▶ **DATA SECTION**
_ _ _

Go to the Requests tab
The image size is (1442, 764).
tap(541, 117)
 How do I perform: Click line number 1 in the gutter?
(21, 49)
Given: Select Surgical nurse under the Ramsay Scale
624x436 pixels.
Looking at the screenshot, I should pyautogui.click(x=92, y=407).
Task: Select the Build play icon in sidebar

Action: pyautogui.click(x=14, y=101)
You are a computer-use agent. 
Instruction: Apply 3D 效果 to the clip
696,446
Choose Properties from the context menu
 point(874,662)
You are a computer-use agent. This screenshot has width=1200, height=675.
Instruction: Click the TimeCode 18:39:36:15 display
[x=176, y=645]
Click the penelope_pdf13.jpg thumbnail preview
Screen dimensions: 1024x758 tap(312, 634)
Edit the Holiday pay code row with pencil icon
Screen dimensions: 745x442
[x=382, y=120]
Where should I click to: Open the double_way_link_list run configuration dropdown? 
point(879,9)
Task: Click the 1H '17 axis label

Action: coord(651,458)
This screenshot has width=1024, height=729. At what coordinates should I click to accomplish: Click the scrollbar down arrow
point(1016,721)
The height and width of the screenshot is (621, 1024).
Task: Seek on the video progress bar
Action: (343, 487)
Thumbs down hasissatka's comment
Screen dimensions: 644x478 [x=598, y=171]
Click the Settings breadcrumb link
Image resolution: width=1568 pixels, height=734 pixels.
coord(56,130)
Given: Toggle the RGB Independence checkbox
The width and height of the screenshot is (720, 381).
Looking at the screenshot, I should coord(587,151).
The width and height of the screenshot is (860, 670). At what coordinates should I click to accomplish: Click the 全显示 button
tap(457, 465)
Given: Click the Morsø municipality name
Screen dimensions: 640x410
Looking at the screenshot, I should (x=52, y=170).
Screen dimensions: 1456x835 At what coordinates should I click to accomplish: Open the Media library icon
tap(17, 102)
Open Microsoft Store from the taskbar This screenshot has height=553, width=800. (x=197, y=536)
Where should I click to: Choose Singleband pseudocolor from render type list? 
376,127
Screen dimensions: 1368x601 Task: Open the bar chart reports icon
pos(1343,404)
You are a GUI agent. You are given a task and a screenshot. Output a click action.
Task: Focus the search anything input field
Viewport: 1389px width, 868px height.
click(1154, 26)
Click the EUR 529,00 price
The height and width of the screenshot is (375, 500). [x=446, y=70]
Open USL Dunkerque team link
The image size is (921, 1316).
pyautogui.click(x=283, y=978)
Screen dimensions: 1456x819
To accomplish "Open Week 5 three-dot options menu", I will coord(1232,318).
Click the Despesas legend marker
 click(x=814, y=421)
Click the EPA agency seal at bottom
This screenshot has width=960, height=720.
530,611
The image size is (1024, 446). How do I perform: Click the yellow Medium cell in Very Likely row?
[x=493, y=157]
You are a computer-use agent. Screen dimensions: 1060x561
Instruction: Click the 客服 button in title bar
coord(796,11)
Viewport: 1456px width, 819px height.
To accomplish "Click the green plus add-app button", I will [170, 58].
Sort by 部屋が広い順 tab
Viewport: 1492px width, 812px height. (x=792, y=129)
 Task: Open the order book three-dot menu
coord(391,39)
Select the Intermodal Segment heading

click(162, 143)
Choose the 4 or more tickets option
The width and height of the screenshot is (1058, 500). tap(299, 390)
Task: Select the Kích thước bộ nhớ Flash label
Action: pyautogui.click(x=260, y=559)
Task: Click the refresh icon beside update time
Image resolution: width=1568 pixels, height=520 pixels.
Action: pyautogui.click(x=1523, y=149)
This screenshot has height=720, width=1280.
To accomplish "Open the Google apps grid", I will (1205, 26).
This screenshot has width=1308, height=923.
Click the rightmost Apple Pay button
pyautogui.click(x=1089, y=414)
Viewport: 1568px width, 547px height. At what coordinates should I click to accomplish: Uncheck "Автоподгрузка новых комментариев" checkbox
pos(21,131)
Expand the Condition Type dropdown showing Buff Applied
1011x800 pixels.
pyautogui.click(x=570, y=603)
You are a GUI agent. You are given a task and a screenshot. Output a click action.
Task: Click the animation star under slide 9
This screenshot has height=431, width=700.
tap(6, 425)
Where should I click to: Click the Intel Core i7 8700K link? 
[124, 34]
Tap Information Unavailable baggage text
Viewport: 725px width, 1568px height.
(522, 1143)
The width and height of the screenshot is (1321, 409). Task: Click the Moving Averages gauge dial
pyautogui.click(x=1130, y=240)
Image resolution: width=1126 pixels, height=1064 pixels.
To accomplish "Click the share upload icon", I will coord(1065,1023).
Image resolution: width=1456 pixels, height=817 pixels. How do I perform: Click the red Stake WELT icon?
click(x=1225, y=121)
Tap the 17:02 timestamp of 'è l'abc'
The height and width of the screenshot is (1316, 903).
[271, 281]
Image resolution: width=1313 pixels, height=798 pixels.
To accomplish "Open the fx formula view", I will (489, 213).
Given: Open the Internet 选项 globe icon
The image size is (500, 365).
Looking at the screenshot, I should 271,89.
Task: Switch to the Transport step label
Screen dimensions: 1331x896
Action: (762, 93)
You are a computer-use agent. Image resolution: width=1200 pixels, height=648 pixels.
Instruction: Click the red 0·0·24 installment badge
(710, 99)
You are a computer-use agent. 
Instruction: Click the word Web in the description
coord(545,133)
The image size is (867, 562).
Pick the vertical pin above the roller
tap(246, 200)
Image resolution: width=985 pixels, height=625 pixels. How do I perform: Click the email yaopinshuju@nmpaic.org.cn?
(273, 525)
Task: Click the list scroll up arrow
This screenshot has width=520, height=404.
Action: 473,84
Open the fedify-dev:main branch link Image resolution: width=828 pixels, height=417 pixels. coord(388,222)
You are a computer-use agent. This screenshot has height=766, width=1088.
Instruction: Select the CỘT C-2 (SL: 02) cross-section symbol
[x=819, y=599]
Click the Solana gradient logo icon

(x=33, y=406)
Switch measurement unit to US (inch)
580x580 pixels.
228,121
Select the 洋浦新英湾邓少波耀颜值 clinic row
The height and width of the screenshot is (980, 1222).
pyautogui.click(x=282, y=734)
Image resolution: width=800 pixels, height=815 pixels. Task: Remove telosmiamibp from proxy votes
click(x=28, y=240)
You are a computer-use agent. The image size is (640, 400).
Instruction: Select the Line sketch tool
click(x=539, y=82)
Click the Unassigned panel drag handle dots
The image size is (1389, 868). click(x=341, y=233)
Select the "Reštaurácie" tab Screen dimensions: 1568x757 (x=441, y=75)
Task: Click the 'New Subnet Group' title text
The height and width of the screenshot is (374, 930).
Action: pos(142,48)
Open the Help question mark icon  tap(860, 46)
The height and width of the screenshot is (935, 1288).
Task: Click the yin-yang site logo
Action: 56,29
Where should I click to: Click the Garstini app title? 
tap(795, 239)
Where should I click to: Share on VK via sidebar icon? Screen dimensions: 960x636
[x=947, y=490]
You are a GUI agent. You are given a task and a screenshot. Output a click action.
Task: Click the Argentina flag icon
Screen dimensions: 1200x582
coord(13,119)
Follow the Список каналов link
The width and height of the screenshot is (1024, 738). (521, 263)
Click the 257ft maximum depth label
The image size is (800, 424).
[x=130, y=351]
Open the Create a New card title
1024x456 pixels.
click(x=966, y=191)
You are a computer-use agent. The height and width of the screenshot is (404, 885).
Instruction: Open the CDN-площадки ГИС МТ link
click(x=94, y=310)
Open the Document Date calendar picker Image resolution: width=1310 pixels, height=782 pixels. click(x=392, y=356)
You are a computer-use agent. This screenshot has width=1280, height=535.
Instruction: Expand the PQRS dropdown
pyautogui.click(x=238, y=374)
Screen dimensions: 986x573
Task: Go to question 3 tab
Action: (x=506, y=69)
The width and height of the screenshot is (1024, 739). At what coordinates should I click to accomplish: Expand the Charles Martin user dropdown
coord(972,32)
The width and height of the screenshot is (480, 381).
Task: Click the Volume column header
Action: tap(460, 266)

_ _ _

▶ **TASK DIRECTIONS**
Retype, exactly and in full, the lines above from the one containing "Task: Click the animation star under slide 9" through the one containing "You are a computer-use agent. Image".

▶ **REPLY**
Task: Click the animation star under slide 9
This screenshot has height=431, width=700.
tap(6, 425)
Where should I click to: Click the Intel Core i7 8700K link? 
[124, 34]
Tap Information Unavailable baggage text
Viewport: 725px width, 1568px height.
(522, 1143)
The width and height of the screenshot is (1321, 409). Task: Click the Moving Averages gauge dial
pyautogui.click(x=1130, y=240)
Image resolution: width=1126 pixels, height=1064 pixels.
To accomplish "Click the share upload icon", I will coord(1065,1023).
Image resolution: width=1456 pixels, height=817 pixels. How do I perform: Click the red Stake WELT icon?
click(x=1225, y=121)
Tap the 17:02 timestamp of 'è l'abc'
The height and width of the screenshot is (1316, 903).
[271, 281]
Image resolution: width=1313 pixels, height=798 pixels.
To accomplish "Open the fx formula view", I will (489, 213).
Given: Open the Internet 选项 globe icon
The image size is (500, 365).
Looking at the screenshot, I should 271,89.
Task: Switch to the Transport step label
Screen dimensions: 1331x896
Action: (762, 93)
You are a computer-use agent. Image resolution: width=1200 pixels, height=648 pixels.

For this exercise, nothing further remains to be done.